Obviously, both the person who finds the treasure and the merchant represent us.  The treasure and the pearl are the kingdom of God.  The message is that the kingdom of God ought to be our top priority.  We need to seek first the kingdom of God (Matthew 3:33) and be willing to relinquish everything else, if necessary, in order to attain it.

            Imagine my surprise when a friend pointed out that it is just as easy to argue that the treasure finder and the merchant stand for God.  In that case, we are the treasure, and we are the pearl.  We are the treasure buried in the dirt of our sin.  We are the pearl of great price.  God gives all that He has, namely His Son Jesus, in order to redeem us (literally to buy us back).  Now the message is God’s overwhelming love for us.  God makes us His priority.  Awesome!

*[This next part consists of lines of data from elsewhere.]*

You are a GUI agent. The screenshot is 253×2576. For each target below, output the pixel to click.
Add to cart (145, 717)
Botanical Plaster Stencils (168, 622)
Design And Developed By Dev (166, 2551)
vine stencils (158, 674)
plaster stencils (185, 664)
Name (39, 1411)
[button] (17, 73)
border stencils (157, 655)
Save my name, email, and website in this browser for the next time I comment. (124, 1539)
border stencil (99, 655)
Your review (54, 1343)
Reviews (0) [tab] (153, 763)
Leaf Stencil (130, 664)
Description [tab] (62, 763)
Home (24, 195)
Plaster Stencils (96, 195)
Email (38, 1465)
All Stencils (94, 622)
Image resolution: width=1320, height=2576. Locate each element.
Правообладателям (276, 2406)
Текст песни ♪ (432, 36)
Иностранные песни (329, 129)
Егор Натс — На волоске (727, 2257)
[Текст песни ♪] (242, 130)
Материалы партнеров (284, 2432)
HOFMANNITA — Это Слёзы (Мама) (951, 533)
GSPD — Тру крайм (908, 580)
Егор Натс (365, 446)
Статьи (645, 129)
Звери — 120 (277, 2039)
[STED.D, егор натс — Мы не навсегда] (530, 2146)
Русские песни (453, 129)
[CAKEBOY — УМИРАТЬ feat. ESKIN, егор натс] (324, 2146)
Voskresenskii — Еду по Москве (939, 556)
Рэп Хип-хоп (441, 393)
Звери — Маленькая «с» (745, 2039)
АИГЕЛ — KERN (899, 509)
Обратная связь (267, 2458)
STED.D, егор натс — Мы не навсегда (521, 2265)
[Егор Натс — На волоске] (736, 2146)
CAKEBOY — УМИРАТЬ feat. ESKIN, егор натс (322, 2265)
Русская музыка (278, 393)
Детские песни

            How are we to respond to God’s overwhelming love?  I suggest that one answer is prayer.  What is prayer?  In his book Prayer for Beginners (Chapter 17), Peter Kreeft, a convert to Catholicism, gives some surprising advice:

When we pray, instead of trying to produce love in our souls toward God, we should be basking in God’s love for us….  Therefore our prayers should consist mainly of rousing our awareness of God’s love for us rather than trying to rouse God’s awareness of our love for him.

We respond to God’s love through prayer.  Prayer, in turn, begins when we remind ourselves how much God loves us.  We are God’s treasure.  We are the pearl of great price.  Once this awareness is firmly planted in our hearts, we will joyfully relinquish all for the love of God’s kingdom.  The kingdom of God will become our treasure and our pearl.  Thus we come full circle!

            Who’s who?  We are the treasure finder and the merchant, but so is God.  The Kingdom of heaven is the treasure and the pearl; so are we.  That’s what I call a real mystery!